> Exercise goal
Exactly as they stand, copy the lines from the one containing "874x514 pixels. Task: Open" to the final line of the data; leave out the pictures.

====================

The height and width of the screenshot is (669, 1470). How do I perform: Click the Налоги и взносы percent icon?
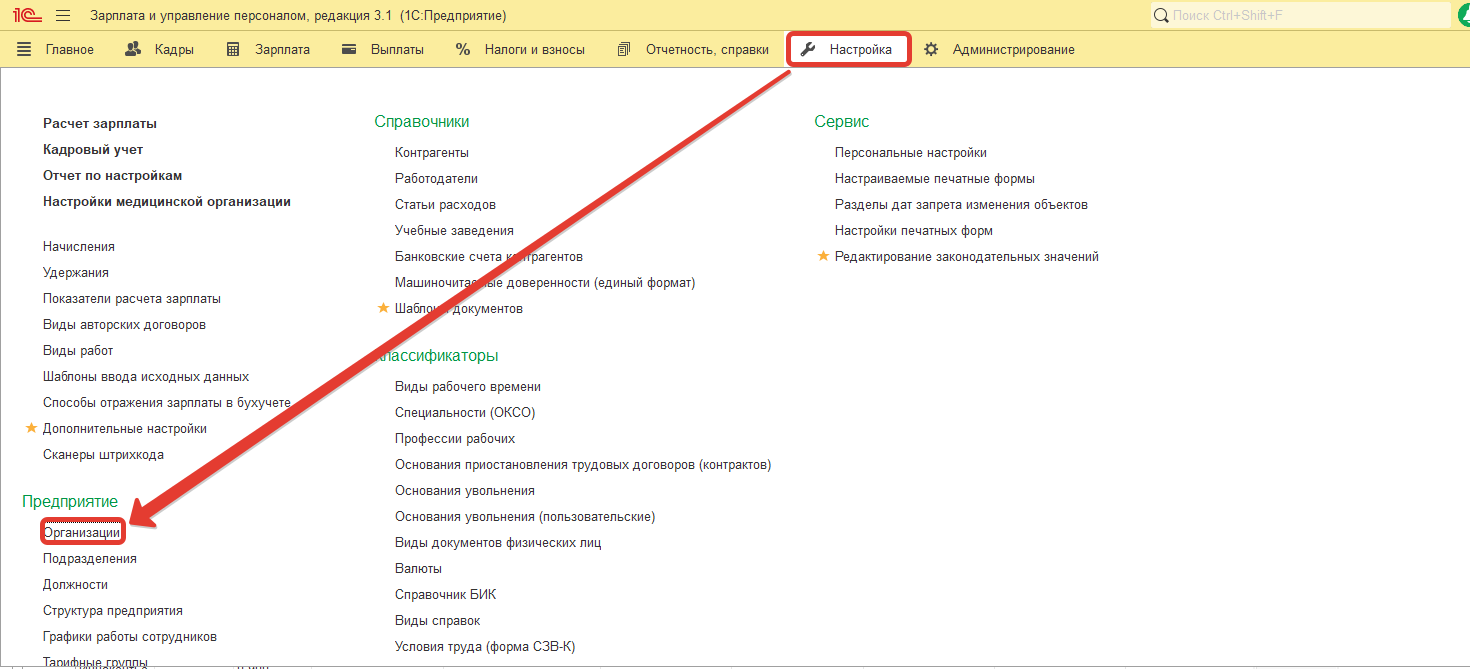[463, 49]
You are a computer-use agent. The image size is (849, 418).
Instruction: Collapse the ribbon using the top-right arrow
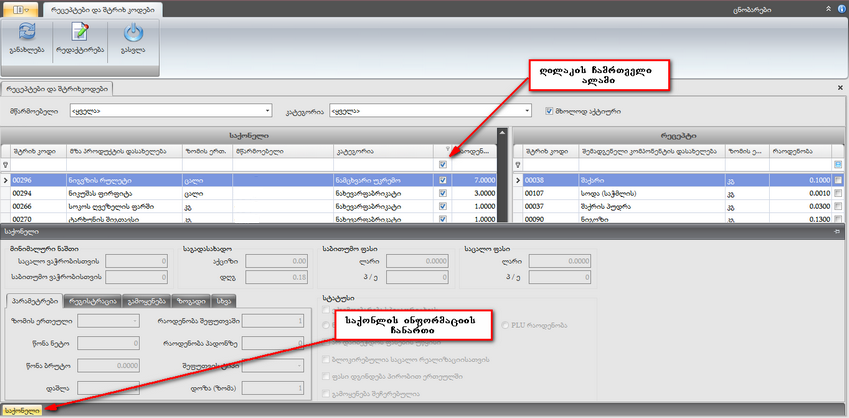[827, 7]
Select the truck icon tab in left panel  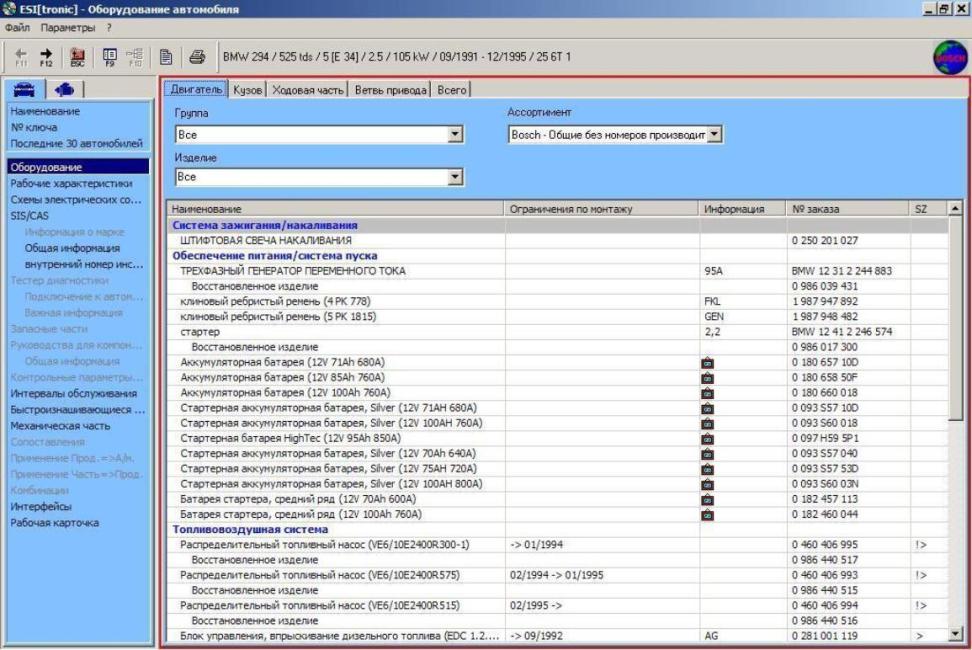(x=62, y=88)
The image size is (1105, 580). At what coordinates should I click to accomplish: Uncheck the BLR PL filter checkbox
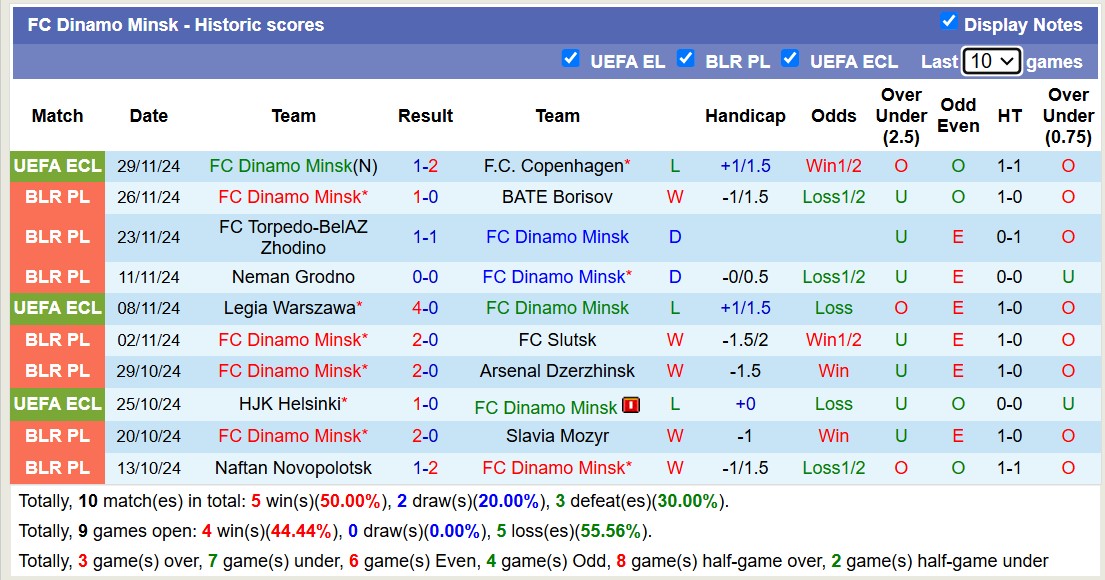point(686,58)
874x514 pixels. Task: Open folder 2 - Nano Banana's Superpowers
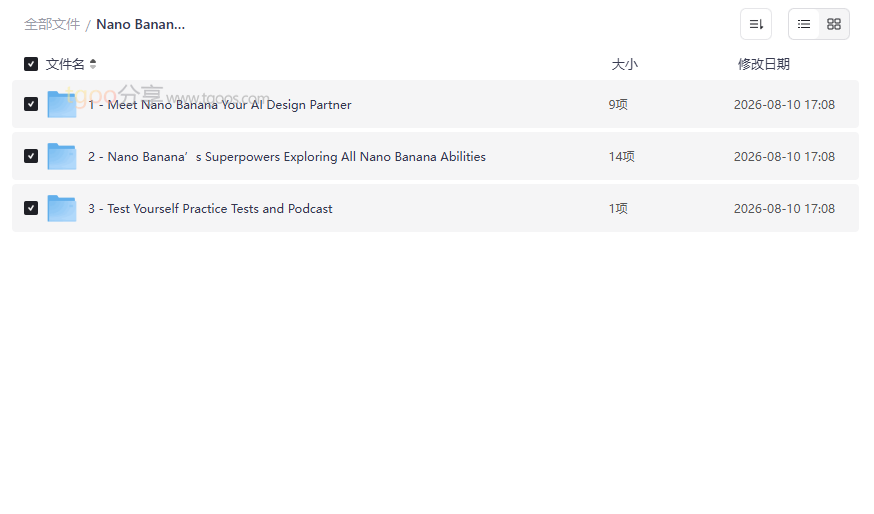(287, 157)
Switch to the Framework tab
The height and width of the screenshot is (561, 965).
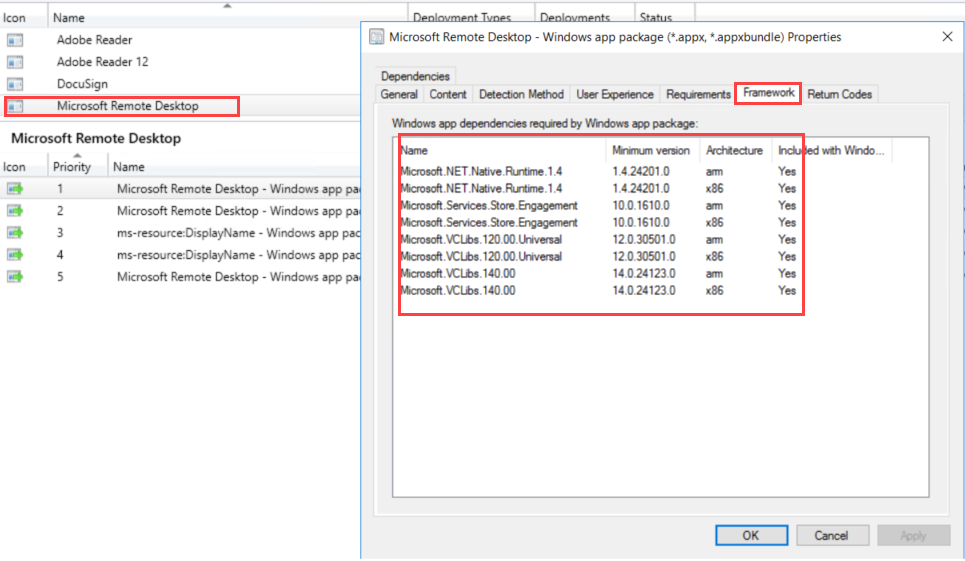pos(768,93)
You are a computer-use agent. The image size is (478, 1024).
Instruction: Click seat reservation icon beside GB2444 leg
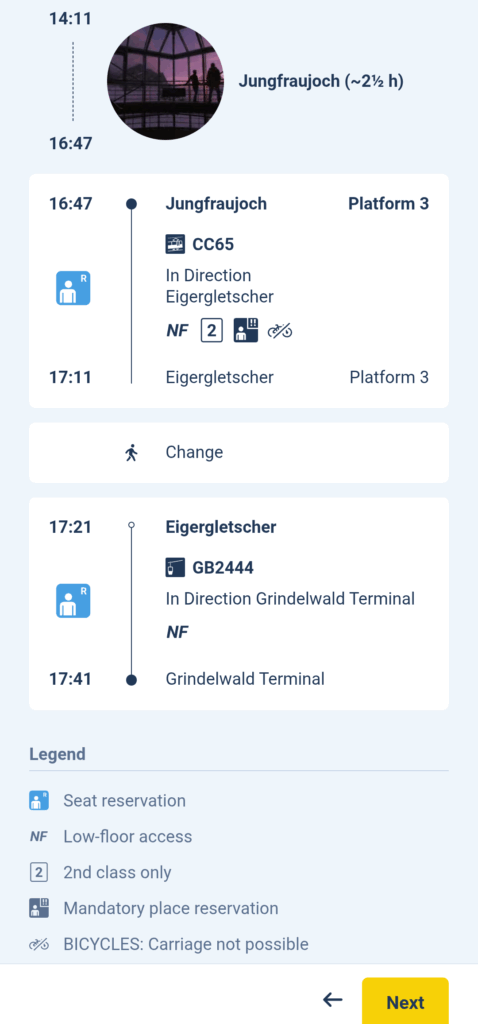(x=73, y=601)
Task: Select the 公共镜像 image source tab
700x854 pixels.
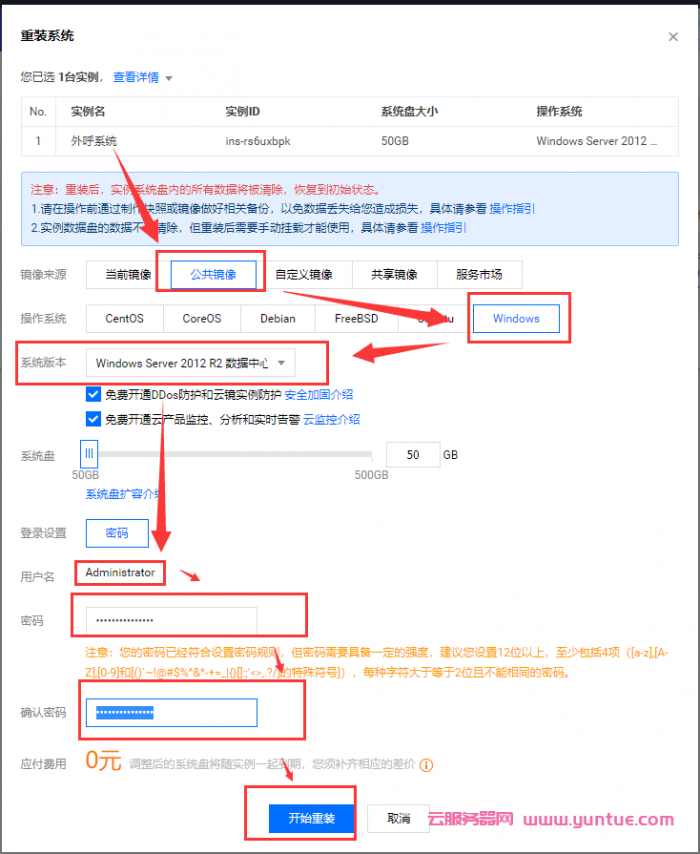Action: (212, 275)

====================

> Result for this task
874x514 pixels. Task: Open folder 2 - Nano Banana's Superpowers
(287, 157)
Switch to the Framework tab
The height and width of the screenshot is (561, 965).
pos(768,93)
You are a computer-use agent. The image size is (478, 1024).
Instruction: Click seat reservation icon beside GB2444 leg
(x=73, y=601)
Task: Select the 公共镜像 image source tab
700x854 pixels.
Action: (212, 275)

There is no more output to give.